Yakov Hallil, The Mayan Language has been Decoded, 1962. Image: The Lumière Brothers Center for Photogtaphy, Moscow.

Working Group (2013-2017)

Historicizing Big Data

Since the late twentieth century, huge databases have become a ubiquitous feature of science, and Big Data has become a buzzword for describing an ostensibly new and distinctive mode of knowledge production. Some observers have even suggested that Big Data has introduced a new epistemology of science: one in which data-gathering and knowledge production phases are more explicitly separate than they have been in the past. It is vitally important not only to reconstruct a history of "data" in the longue durée (extending from the early modern period to the present), but also to critically examine historical claims about the distinctiveness of modern data practices and epistemologies.

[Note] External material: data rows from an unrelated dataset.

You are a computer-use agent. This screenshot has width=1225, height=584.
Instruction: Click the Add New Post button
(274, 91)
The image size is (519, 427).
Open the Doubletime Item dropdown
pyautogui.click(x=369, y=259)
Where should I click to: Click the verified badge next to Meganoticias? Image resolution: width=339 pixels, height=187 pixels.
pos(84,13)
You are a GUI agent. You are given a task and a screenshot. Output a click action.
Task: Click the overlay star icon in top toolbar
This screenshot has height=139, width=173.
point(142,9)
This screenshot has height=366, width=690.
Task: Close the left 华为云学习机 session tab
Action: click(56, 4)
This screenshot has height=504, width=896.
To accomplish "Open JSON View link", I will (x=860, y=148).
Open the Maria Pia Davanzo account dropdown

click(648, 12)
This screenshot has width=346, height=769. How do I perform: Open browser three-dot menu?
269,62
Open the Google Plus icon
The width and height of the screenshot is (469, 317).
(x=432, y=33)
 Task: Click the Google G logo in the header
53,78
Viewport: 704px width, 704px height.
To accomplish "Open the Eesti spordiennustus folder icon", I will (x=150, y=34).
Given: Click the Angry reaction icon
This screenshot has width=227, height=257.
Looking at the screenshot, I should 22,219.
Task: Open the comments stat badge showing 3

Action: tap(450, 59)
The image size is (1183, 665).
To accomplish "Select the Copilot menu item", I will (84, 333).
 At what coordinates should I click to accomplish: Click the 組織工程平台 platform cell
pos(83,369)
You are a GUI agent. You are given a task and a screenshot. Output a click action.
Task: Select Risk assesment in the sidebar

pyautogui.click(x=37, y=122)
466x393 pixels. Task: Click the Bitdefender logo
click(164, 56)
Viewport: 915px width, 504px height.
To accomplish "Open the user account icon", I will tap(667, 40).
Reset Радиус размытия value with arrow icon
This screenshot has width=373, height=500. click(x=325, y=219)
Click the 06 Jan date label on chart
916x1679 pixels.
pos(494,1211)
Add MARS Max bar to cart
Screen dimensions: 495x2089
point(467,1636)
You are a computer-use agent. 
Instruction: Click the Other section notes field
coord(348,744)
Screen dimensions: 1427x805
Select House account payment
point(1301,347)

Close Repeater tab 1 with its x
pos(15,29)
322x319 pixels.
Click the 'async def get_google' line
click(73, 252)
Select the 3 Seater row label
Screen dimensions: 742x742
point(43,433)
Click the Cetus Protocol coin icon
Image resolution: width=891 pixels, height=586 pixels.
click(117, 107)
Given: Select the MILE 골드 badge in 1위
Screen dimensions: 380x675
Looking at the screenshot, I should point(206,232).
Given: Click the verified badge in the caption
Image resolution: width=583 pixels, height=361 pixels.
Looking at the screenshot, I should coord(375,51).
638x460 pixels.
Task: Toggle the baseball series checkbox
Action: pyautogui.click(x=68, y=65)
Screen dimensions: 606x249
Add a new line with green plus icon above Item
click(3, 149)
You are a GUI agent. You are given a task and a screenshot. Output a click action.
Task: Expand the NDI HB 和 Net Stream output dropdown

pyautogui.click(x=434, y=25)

The central themes of this Working Group—the epistemology, practice, material culture, and political economy of data—are understood as overlapping, interrelated categories. Together they form the basic, necessary components for historicizing the emergence of modern data-driven science, but they are not meant to be explored in isolation. We take for granted, for example, that a history of data depends on an understanding of the material culture—the tools and technologies used to collect, store, and analyze data—that makes data-driven science possible. More than that, data is immanent to the practices and technologies that support it: not only are epistemologies of data embodied in tools and machines, but in a concrete sense data itself cannot exist apart from them. This precise relationship between technologies, practices, and epistemologies is complex. Big Data is often, for example, associated with the era of computer databases, but this association potentially overlooks important continuities with data practices stretching back to the eighteenth century and earlier. The very notion of size—of "bigness"—is also contingent on historical factors that need to be contextualized and problematized. We are therefore interested in exploring the material cultures and practices of data in a broad historical context, including the development of information processing technologies (whether paper-based or mechanical), and also in historicizing the relationships between collections of physical objects and collections of data. Additionally, attention must be paid to visualizations and representations of data (graphs, images, printouts, etc.), both as working tools and also as means of communication.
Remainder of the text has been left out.